Durant had a love-hate relationship with organizing a track and field meet, which requires the logistics of feeding and transporting an army. He knew which box held the starter's pistol and where to place tents and water coolers, but paperwork fell to associates like Mary Haynes, a rec and parks department employee who learned that Durant did not work 9 to 5.
"You don't know how many times we dropped off entry forms at 2 a.m. down at the main post office in order to hit a deadline," Haynes said. "Then we would realize we hadn't eaten all day."
A smoker, Durant received a diagnosis of cancer last summer. He was routinely late for chemotherapy treatments, but his kids got to meets on time.
Durant expected a similar prioritization from donors and staff, and was unable to take no for an answer. Parents looking for a babysitting service were given chores, and the area's premier high school coaches were badgered to join his staff.
Jerry Molyneaux, who coaches the Western girls during the school year, is in his 20th year with Ed Waters. Mervo's Freddie Hendricks and Archbishop Curley's Gene Hoffman also got on board, the latter in the late 1980s, when he finally showed at Douglass on a 104-degree day and found 100 kids warming up.
"If they're that dedicated ... " Hoffman thought.

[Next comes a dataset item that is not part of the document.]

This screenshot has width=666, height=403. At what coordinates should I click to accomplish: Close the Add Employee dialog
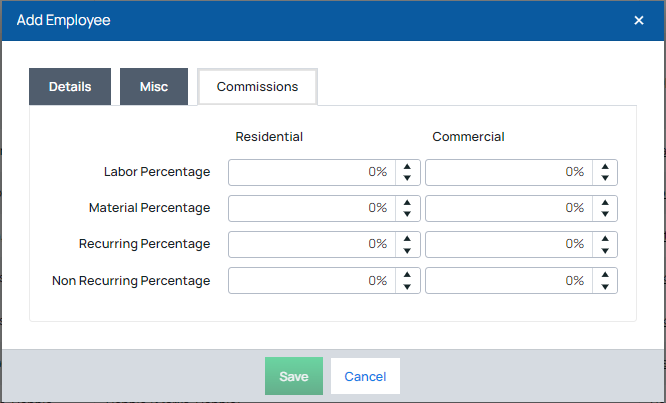click(639, 20)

That scene was replayed Wednesday night, across Gwynns Falls Parkway from Mondawmin Mall. Older boys ran dozens of sprints up a hill. The older girls were on the track for hard interval work. Molyneaux ran a stopwatch and displayed the proper use of elbows on a turn.
The Edward L. Waters Track and Field Alliance Club qualified a record 105 boys and girls for the national age-group championships in Detroit next weekend. Some, like Ohio State-bound Latosha Wallace, a 54-second quarter miler, have earned college scholarships. All are better having been touched by Ralph Durant.
A week after his death and three days before Father's Day, his life was celebrated at the First Apostolic Faith Church of Christ, on the east side. More than a dozen testimonials were heard and proclamations were read, but nine words from a lifelong friend sufficiently described Durant's legacy.
"We can use," Dr. Henry Gregory said, "about 10,000 Ralphs here in Baltimore."